So… My daughter did her grade one readiness test in kindergarten and came out with a 97% score. She would have finished even higher, but one of the questions on the test involved the steps from taking a picture to creating a photograph.
Ashlyn is used to my doing portraits of people, so instead of choosing the end product — the picture — she chose the family being posed for the picture. She knew this was the next logical step and even the teacher admitted to my wife that Ashlyn picked the right answer once it was explained. Apparently she does exceptionally well with reading and writing for her age, too.
Me so proud.
This afternoon while my daughter was playing with her create-a-word flip book…
“S. I. N.”
“Ssssss. Sssssiiiiiiii. Sssssssiiiiiiiiiiinnnnn.”
“Sin. SIN!”
“Dad, what does sin mean?”
“A sin is when someone has more fun than they’re supposed to.”
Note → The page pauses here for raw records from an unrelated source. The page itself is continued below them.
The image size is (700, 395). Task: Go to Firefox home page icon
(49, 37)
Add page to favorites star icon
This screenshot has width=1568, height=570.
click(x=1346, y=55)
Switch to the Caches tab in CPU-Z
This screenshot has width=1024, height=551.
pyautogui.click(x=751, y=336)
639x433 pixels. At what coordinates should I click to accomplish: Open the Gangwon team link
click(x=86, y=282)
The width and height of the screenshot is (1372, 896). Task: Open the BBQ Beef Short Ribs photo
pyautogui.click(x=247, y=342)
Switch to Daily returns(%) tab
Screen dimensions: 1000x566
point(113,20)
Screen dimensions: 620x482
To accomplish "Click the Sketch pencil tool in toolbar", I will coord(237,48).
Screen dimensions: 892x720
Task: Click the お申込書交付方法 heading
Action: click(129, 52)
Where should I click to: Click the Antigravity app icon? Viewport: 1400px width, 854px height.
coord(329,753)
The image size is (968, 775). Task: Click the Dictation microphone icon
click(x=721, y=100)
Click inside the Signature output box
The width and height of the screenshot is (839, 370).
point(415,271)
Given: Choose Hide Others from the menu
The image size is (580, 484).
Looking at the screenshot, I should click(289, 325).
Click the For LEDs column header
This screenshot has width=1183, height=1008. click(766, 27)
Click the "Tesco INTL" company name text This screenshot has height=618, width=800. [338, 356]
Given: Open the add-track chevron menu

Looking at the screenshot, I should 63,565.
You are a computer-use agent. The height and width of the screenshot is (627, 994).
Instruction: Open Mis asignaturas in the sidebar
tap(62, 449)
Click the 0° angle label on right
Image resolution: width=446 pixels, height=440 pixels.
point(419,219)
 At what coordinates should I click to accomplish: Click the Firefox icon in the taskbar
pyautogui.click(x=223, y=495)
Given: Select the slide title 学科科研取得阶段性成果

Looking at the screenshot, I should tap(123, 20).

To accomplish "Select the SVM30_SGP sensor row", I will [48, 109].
“Oh, I’m a good sinner then!”
I’m so proud of her.
*sniffle*
Today officially makes it 15 years since I put the plug in the jug and quit drinking. I’m going to celebrate by…working. Got no choice on that — it’s finally out of the -20 to -30 range meaning that I can catch up on my backlog of satellite dish installs. Bleh.
Brief update…
The more things change, the more they stay the same, right? I just realized that I put my underwear on inside-out this morning.
Carry on.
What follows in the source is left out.